Structural Vectors Reference

A canonical guide to structural vectors in the Governance Substrate Model (GSM)

Structural vectors are the foundational representation of governance systems within the GSM. Every Analyzer component—drift, physics, invariants, basins, regime modes, projections, and simulations—operates on these vectors. This reference defines their structure, meaning, normalization, and usage.

The five‑axis manifold#

All structural vectors live in a five‑dimensional space:

C — Centralization
Degree of concentrated authority and decision power.
M — Methods
Competitive, procedural, or collaborative mechanisms used to act.
O — Oversight
Monitoring, review, transparency, and constraint structures.
A — Access
Who can participate, contribute, or influence.
T — Timing
Cadence, responsiveness, and temporal structure.

Each axis ranges from 0.0 to 1.0 after normalization.

Vector format#

A structural vector is always represented as:

[C, M, O, A, T]

Example:

[0.62, 0.48, 0.71, 0.33, 0.55]

Vector metadata#

Every vector includes metadata used by the Analyzer:

confidence — how reliable the vector is
source — DSL, mapping rules, historical record, simulation step, etc.
notes — optional contextual information

Example:

vector:
  C: 0.62
  M: 0.48
  O: 0.71
  A: 0.33
  T: 0.55
metadata:
  confidence: 0.92
  source: "statement_mapping"
  notes: "Derived from policy declaration"

How vectors are generated#

Vectors may originate from:

statement mapping rules
DSL substrate adapter
historical profile encoding
simulation engine steps
projection rules
manual analyst input

All sources must pass through the same normalization pipeline.

Normalization rules#

Normalization ensures vectors remain within manifold bounds:

clamp each axis to [0.0, 1.0]
apply min‑max scaling when raw values exceed expected ranges
apply coupling adjustments when physics rules require balance
preserve relative deltas for drift computation

Normalization is mandatory before any Analyzer component consumes a vector.

Vector deltas#

Vector deltas represent structural movement:

Δ = [dC, dM, dO, dA, dT]

They are used by:

drift engine
physics engine
regime‑shift detection
simulation engine
observer history/now/future lenses

Magnitude is computed as:

[ \text{magnitude} = \sqrt{dC^2 + dM^2 + dO^2 + dA^2 + dT^2} ]

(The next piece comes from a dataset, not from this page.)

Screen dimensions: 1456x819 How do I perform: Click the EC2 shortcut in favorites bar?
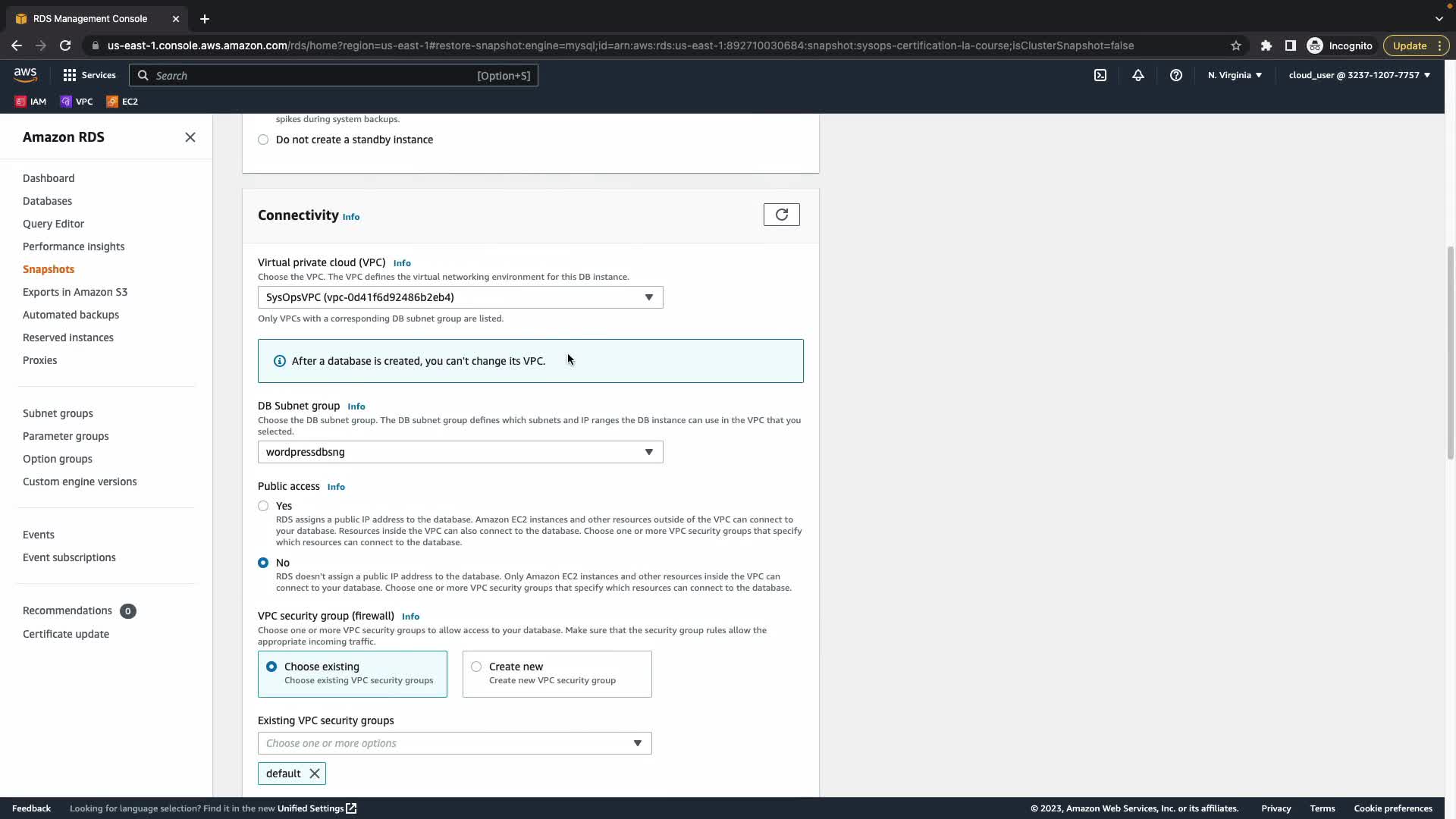click(x=122, y=102)
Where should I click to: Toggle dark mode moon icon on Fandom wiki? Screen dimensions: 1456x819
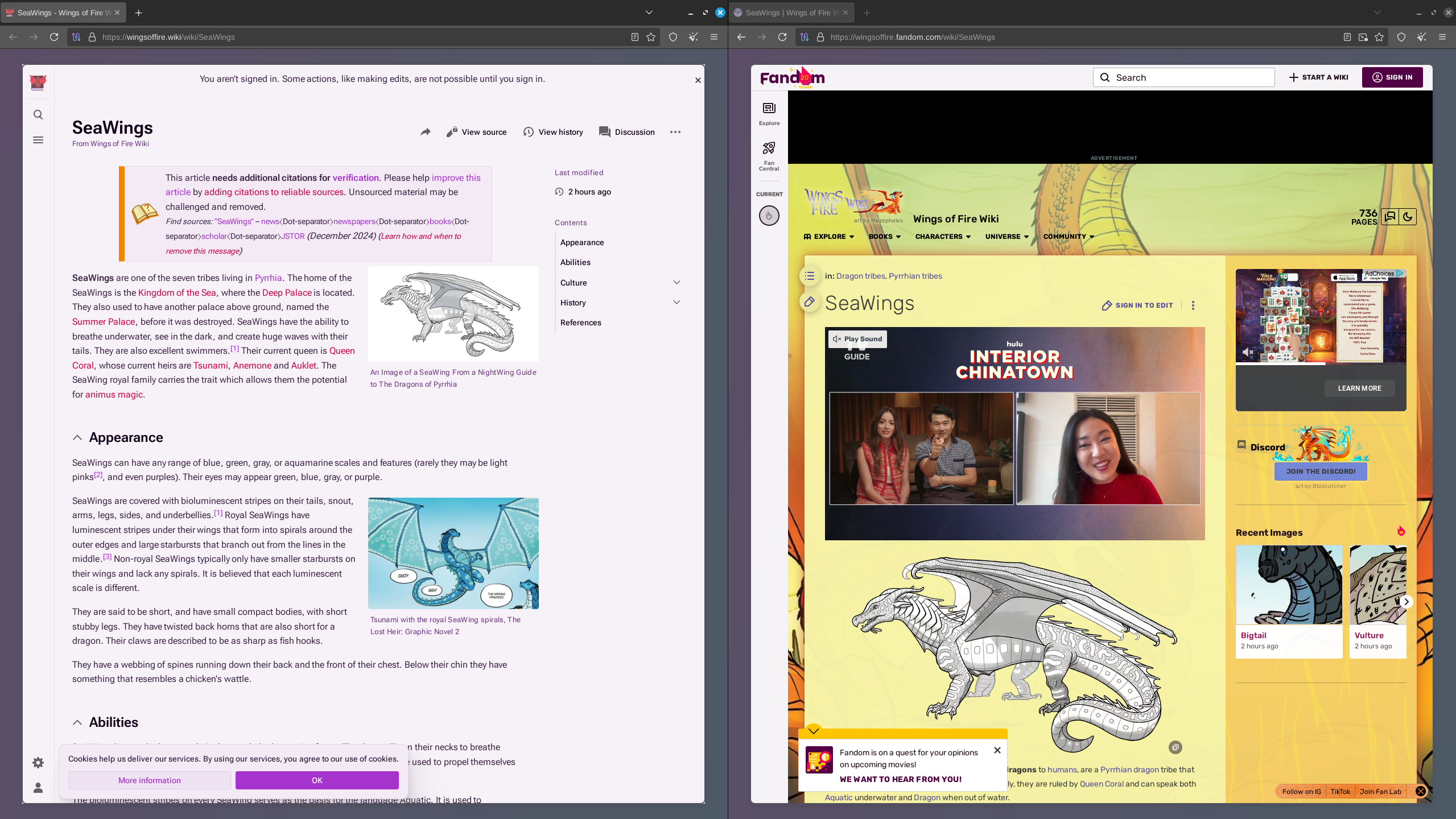click(x=1408, y=217)
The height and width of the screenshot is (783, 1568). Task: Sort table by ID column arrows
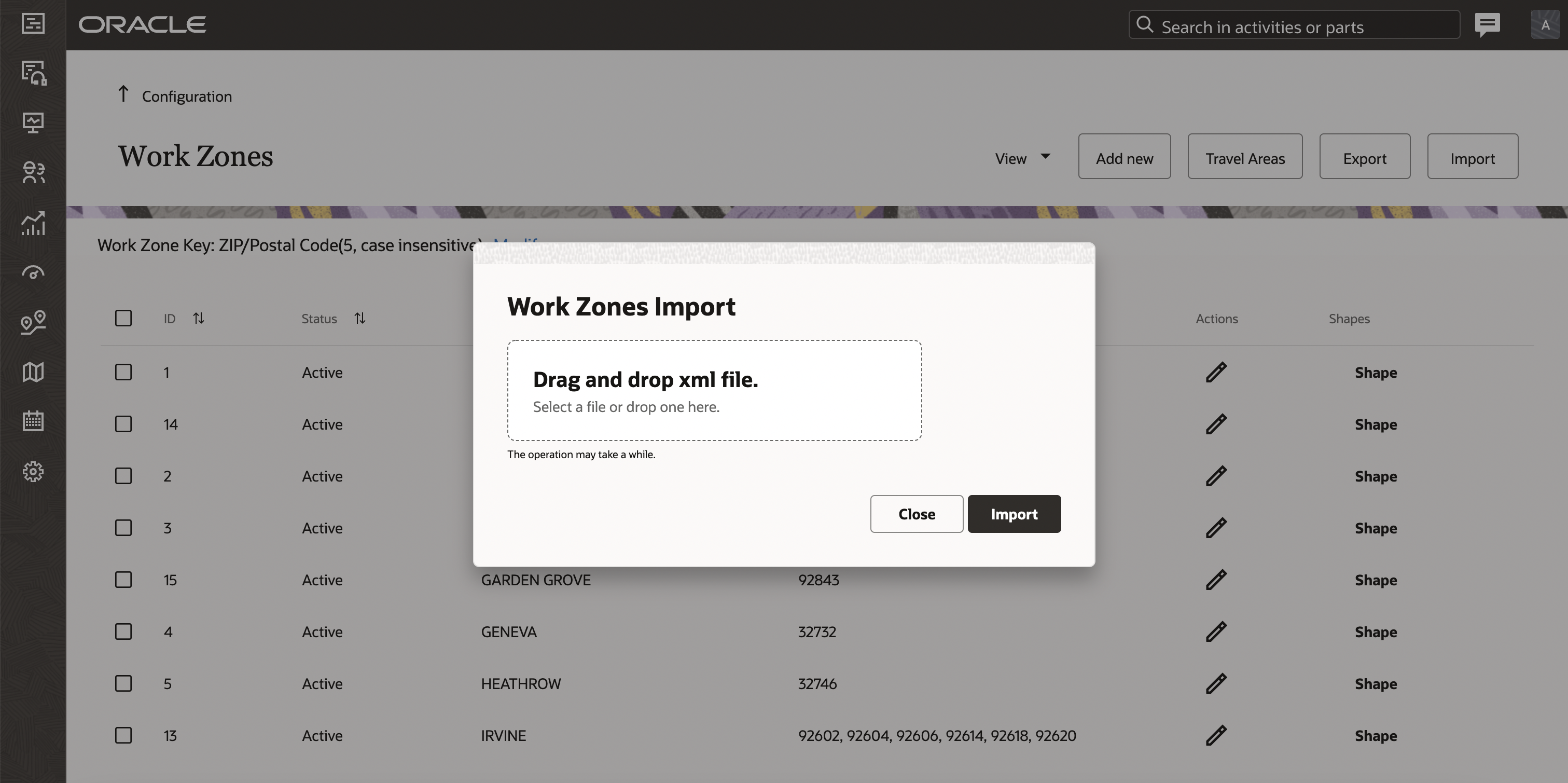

Vector interpretation lenses#

Vectors are interpreted through multiple lenses:

Axis lens — isolates each axis
Coupling lens — evaluates C↔O, M↔A, O↔T
Invariant lens — checks alignment, tension, violation
Basin lens — identifies nearest basin and distance
Drift lens — interprets movement and category
Narrative lens — produces human‑readable summaries

These lenses do not modify vectors—they interpret them.

Vector usage across the Analyzer#

Structural vectors feed into:

Invariant checker — determines strain and violations
Physics engine — computes forces and compensatory movement
Drift detector — classifies micro/meso/macro/regime‑shift drift
Basin classifier — determines basin identity and boundary proximity
Regime modes — identifies operational mode
Phase discipline — determines phase state
Projection rules — generates plausible futures
Simulation engine — evolves vectors stepwise
Observer layer — encodes history, now, and future states

Vectors are the universal substrate for all structural analysis.

Canonical examples#

Stable system example#

[0.45, 0.52, 0.47, 0.50, 0.48]

low deltas
high coherence
stable regime mode
deep inside basin

Tension‑driven drift example#

[0.82, 0.40, 0.33, 0.28, 0.71]

C↔O imbalance
high timing volatility
drift category: meso
approaching basin boundary

Regime‑shift vector example#

[0.91, 0.15, 0.22, 0.11, 0.88]

multiple invariant violations
macro drift
absorptive failure
crossing into new basin

Purpose of this reference#

This file provides:

a canonical definition of structural vectors
a shared vocabulary for contributors
a stable anchor for all Analyzer components
a teaching‑friendly reference for students
a foundation for simulation, projection, and observer layers

It ensures structural vectors remain coherent, interpretable, and substrate‑aligned across the entire GSM.